(Data shown Opens)
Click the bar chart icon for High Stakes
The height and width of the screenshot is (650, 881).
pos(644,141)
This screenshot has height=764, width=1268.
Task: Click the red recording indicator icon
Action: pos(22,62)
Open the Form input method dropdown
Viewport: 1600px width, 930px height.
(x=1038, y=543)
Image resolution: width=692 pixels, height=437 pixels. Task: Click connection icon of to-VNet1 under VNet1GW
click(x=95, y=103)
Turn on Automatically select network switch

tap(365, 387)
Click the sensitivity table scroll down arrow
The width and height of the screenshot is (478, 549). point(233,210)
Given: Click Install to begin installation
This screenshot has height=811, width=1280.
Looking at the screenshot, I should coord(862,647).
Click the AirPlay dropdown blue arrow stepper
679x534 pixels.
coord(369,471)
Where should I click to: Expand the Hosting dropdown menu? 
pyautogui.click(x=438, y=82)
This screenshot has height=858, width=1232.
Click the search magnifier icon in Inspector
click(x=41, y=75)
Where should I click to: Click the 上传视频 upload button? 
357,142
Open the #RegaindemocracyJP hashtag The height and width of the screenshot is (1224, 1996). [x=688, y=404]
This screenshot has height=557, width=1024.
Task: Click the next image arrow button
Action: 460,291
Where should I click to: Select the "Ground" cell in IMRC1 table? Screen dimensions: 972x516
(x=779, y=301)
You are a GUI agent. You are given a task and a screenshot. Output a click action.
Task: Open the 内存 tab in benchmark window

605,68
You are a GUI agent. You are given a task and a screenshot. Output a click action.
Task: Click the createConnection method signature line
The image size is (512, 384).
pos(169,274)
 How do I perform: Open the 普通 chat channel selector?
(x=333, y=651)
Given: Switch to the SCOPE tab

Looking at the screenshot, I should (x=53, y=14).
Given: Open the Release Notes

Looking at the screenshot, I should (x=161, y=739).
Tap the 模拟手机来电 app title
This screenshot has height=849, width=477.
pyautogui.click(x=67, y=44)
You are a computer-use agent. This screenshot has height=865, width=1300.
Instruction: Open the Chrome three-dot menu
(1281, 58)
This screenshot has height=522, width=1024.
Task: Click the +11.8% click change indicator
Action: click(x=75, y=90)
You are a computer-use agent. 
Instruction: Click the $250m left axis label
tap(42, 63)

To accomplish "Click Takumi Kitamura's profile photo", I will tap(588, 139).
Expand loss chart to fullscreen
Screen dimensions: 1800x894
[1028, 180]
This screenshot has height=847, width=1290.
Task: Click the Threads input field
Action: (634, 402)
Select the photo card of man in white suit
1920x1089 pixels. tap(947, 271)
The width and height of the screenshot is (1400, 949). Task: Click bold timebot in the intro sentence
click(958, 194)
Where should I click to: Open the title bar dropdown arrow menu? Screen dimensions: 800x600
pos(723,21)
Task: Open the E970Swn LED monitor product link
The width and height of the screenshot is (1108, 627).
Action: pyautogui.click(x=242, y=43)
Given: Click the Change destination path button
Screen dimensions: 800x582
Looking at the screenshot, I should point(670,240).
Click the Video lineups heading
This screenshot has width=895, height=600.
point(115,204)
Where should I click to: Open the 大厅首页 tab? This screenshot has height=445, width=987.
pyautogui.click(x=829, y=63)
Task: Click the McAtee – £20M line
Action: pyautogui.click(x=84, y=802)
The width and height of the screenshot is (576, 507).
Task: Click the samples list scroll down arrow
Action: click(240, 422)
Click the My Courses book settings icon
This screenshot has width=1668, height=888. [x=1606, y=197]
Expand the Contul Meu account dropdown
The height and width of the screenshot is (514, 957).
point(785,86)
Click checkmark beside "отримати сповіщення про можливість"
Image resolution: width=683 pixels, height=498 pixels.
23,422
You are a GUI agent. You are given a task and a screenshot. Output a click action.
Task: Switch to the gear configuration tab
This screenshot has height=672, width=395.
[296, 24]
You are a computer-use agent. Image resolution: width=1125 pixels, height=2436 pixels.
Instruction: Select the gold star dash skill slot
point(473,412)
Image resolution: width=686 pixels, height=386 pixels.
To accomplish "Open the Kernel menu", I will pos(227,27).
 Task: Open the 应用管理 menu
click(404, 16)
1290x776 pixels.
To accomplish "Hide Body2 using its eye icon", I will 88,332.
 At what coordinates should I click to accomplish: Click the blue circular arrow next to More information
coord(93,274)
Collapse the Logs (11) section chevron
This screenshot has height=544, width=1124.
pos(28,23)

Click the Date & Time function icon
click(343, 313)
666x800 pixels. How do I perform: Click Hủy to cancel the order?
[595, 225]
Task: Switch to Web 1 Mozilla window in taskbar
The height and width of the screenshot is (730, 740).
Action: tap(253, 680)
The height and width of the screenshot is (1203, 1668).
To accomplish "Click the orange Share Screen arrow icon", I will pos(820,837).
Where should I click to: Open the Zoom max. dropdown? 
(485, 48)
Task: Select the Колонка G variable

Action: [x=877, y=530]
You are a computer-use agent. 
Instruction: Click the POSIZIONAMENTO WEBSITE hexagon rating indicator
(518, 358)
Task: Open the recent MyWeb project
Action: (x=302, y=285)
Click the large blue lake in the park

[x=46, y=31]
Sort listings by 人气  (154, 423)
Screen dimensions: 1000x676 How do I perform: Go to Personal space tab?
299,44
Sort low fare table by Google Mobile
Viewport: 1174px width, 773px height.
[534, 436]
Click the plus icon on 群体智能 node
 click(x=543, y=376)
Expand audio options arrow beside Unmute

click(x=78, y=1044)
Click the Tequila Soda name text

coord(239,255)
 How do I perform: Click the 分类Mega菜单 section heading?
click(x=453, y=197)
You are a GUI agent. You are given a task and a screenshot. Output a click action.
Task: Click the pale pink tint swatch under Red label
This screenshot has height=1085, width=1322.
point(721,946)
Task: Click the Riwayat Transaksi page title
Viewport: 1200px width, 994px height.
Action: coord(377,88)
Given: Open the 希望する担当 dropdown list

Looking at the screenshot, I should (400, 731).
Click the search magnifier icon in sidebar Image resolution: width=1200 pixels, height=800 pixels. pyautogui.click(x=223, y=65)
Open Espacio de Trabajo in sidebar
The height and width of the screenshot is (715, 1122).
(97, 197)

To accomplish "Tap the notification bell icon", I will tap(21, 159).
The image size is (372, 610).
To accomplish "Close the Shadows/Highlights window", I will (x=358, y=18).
(Data shown Closes)
Work task =>
If a line of the records above holds the string "will", count it; then state only how many such lines there are.

Exercise solution =>
6